These are the greetings we will be giving to each other this evening because Passover (Pesach) starts at sundown, and this year (2018) so does Shabbat. Our preparations are twice as important today: not only do we prepare for Shabbat but we also prepare for Pesach.
For those people who keep their home Kosher according to Talmudic (also called Rabbinic) tradition, the plates might be the special, once-a-year Pesach servings. The house will not just be cleaned of dirt and dust, but also everything with any form of leavening in it. The Orthodox will even have the Rabbi confirm this and give them a certificate to state their house is “clean.” The removed foods will be given to the (Gentile) poor.
The Seder plate will be set: we will need chicken (the traditional meat for the Seder since we cannot sacrifice a lamb), a roasted egg, charoset (an apple, walnut, honey and wine mixture), matzo (lotsa matzo!), wine that has been approved as Kosher for Pesach, horse radish, parsley and salt-water. A lamb shank bone is also needed. All of these food items are part of the Seder, which we celebrate with the reading of the Haggadah. That is the Passover story, taken from Exodus 12, and as we read from the Haggadah we sample the foods and remember the bitterness of their slavery as we taste of their bitter tears when we dip the parsley in the salt water and eat it. In the middle of the story, just after they’ plagues are recited, we eat the Passover meal. After dinner the children look for the Afikomen (a hidden piece of matzo) so that we can then have desert and complete the reading of the Haggadah.
All told, it is more than a meal- it is an experience.

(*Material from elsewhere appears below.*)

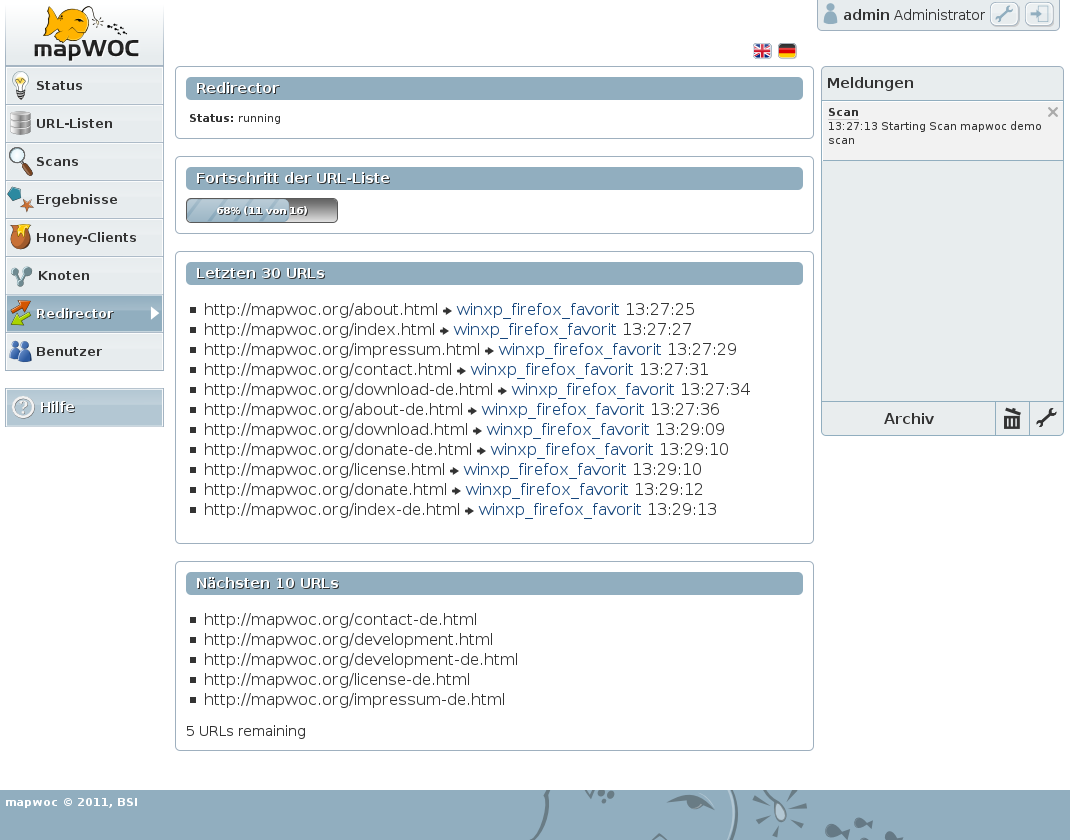
Task: Delete messages with the trash can icon
Action: point(1012,418)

Over the past twenty years or so Donna and I have shared our Seder with different friends each year, trying to invite those friends who have never experienced a Seder. We use a Messianic Haggadah so that our Gentile friends can see where Yeshua (Jesus) fits into the Seder. It is surprising (I should say, disappointing) that so many of our Gentile friends have no idea that this Seder was what they know as the Last Supper. Their Christian training has done nothing to help them understand their connection to Judaism.
I want to leave you with this interesting thought: did you know that even though Yeshua is called the Passover Lamb because he died for our sins, the real Passover lamb was NOT a sin sacrifice? It was a peace offering, also called a Thanksgiving sacrifice. However, the Yom Kippur sacrifice (which was a goat, not a lamb) is a sin sacrifice. So Yeshua really was a Yom Kippur sacrifice but he performed that function on Passover. Do you know why?
I don’t! But…I do know that because we are cleansed of our sin by Yeshua’s sacrifice we can then come into the presence of God. What Yeshua did was actually perform two sacrificial functions at one time: he made it possible for us to be cleansed of sin which allows us to come into the presence of God and share our thanksgiving meal with him.
If you are having a Seder tonight then may God’s blessing be on you and all with you.
If you are enjoying an Easter ham this Sunday, well…I wish God’s blessings on you if your heart is for Messiah and God, but please consider this: you will be eating something that the person you are celebrating would find to be an abomination on his table.
I will end today’s message with the phrase that concludes every Seder:
לשנה הבאה ב’רושל’ם
(Lashanah haba’ah bi Yerushalayim)
Next year in Jerusalem!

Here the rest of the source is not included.